## PROBLEM DETAILS
With the pictures left out, reproduce exactly the lines from the one containing "Click the blue" through the final line of the entries.

## EXERCISE MATERIALS
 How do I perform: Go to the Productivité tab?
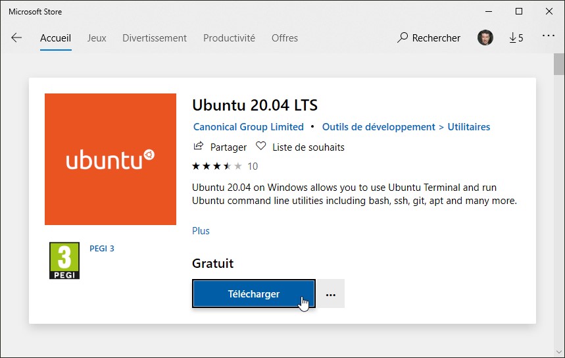pyautogui.click(x=229, y=38)
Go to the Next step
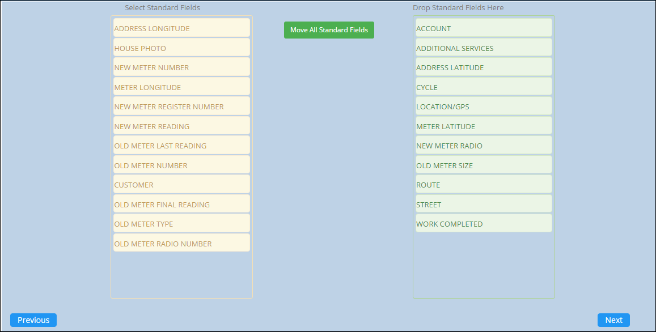Viewport: 656px width, 332px height. [x=613, y=320]

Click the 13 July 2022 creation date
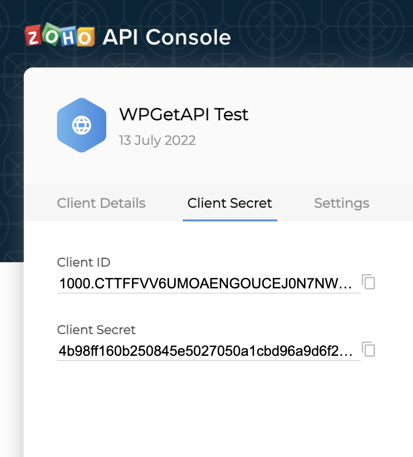157,140
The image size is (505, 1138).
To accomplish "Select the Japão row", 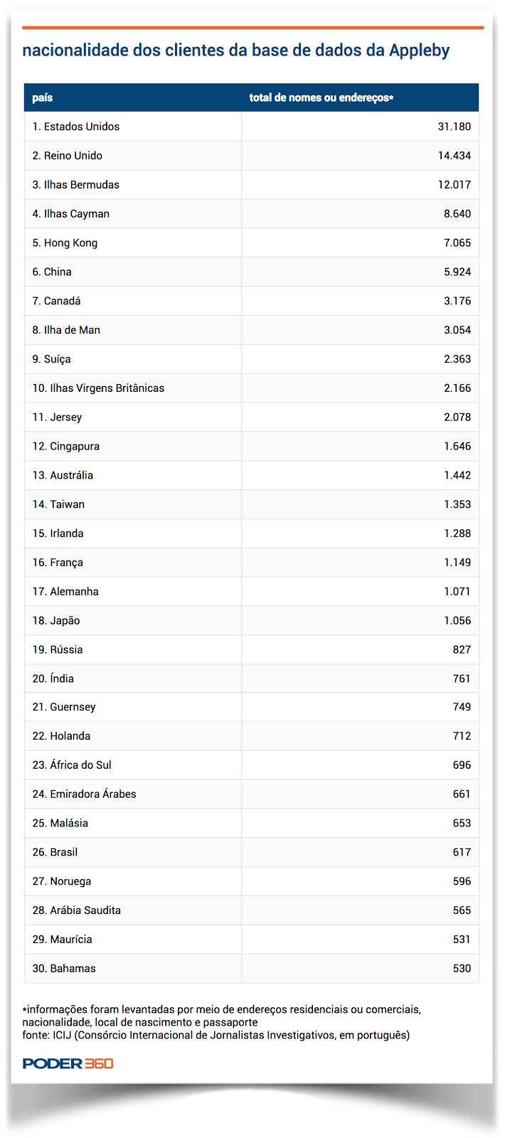I will 252,620.
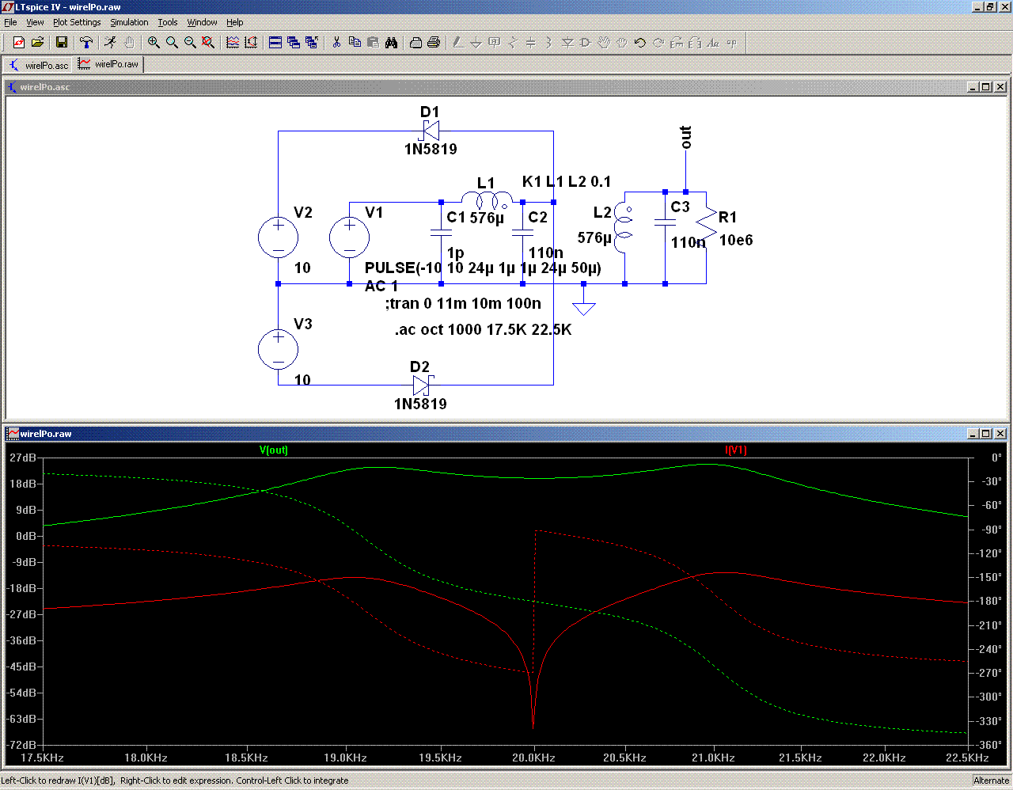Open the Control Panel hammer icon
1013x790 pixels.
point(86,43)
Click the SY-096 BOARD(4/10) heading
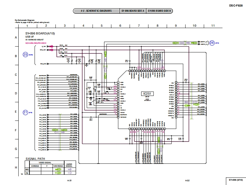 click(x=40, y=34)
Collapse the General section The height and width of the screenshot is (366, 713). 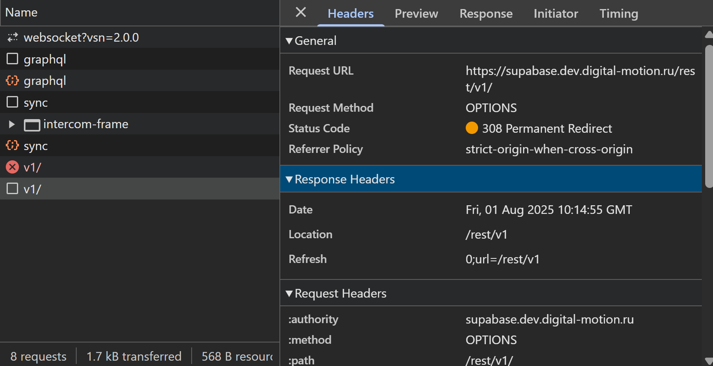pos(289,41)
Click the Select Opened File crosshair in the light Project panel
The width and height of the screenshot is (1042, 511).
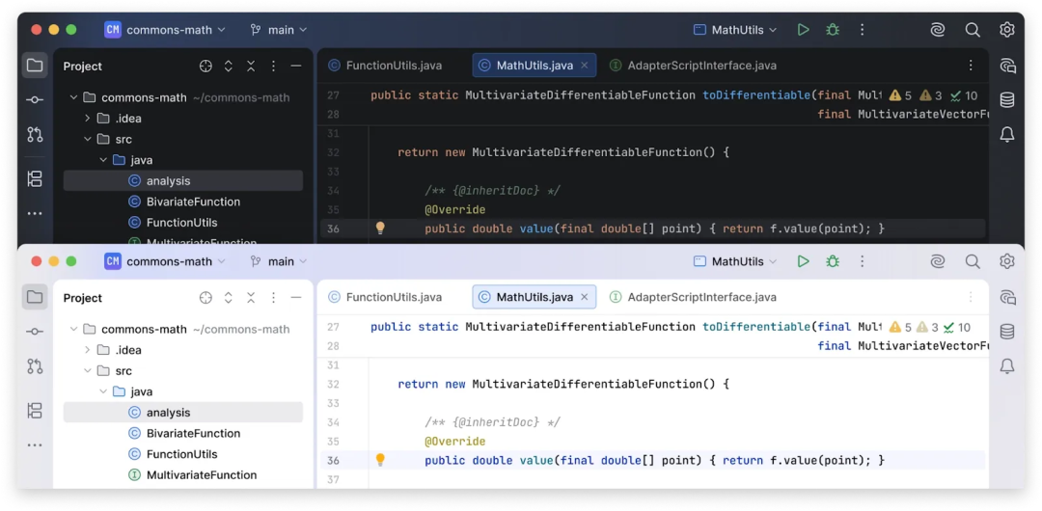pos(206,298)
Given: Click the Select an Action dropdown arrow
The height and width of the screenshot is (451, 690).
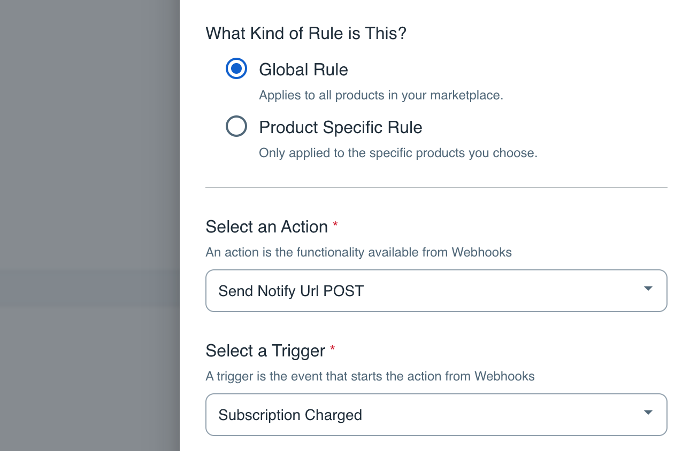Looking at the screenshot, I should 648,289.
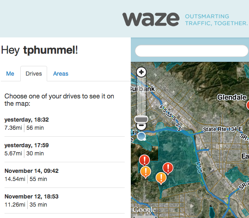Select the rightmost orange alert marker
The image size is (249, 218).
(x=161, y=178)
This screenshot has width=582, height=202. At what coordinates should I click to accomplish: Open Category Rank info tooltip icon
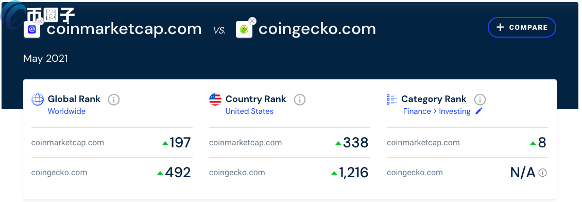[480, 99]
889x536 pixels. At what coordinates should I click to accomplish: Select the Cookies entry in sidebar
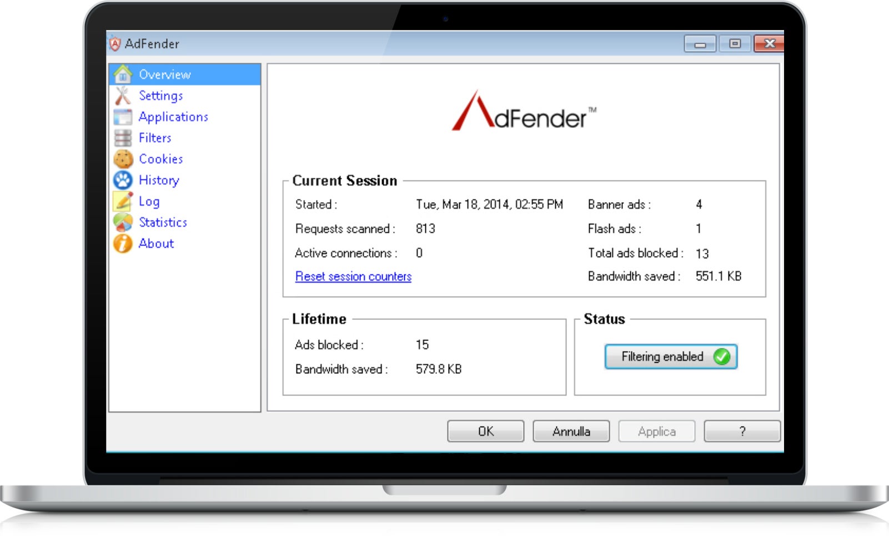pyautogui.click(x=161, y=159)
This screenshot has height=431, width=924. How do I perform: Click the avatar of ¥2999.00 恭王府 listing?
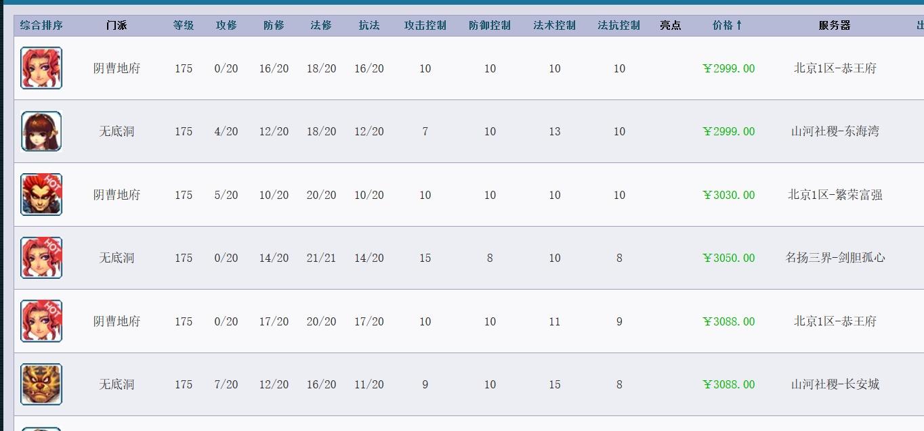[x=41, y=68]
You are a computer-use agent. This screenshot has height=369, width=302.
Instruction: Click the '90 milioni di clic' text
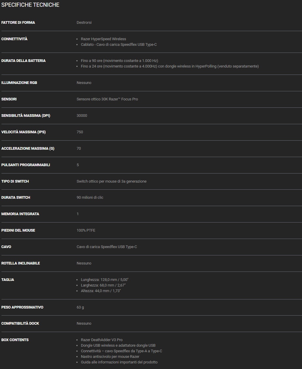coord(90,198)
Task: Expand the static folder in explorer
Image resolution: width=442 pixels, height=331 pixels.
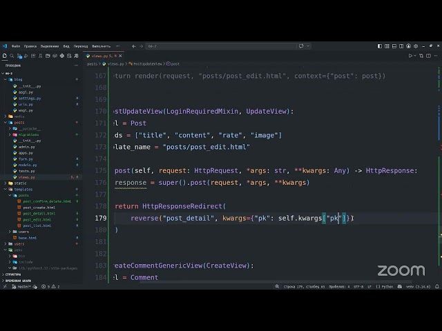Action: point(6,183)
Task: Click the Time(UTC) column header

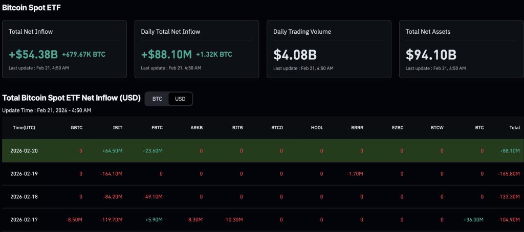Action: click(24, 127)
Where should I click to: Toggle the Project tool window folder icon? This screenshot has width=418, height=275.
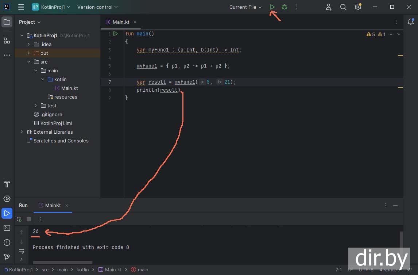click(x=7, y=22)

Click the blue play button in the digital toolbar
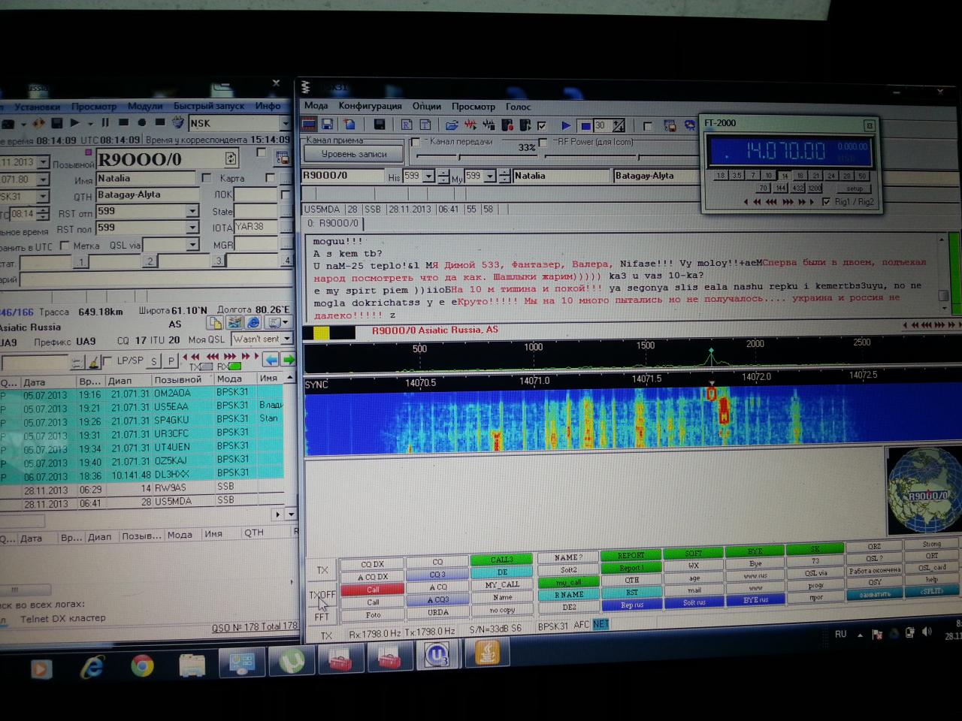pyautogui.click(x=566, y=125)
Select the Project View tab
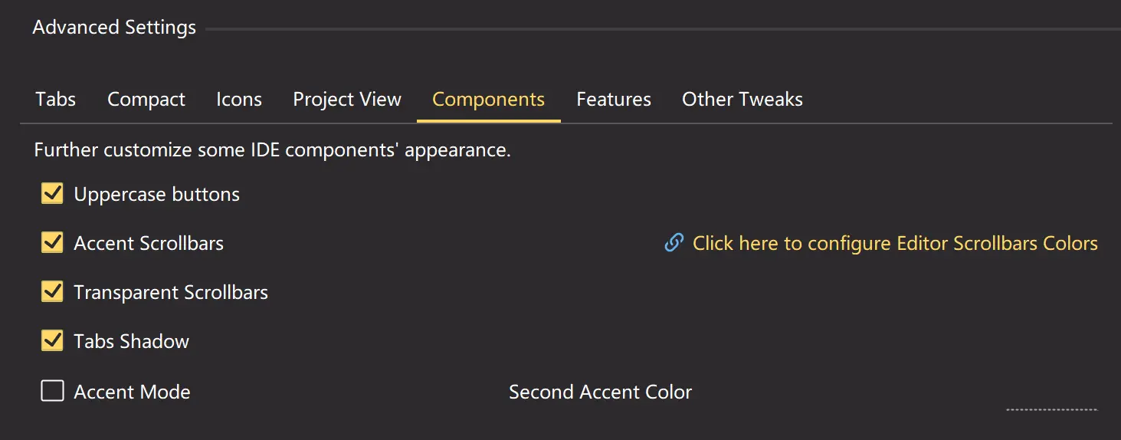This screenshot has height=440, width=1121. pyautogui.click(x=347, y=100)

## EXERCISE OUTPUT
Click the blue play button in the digital toolbar
pyautogui.click(x=566, y=125)
Select the Project View tab
This screenshot has height=440, width=1121. pyautogui.click(x=347, y=100)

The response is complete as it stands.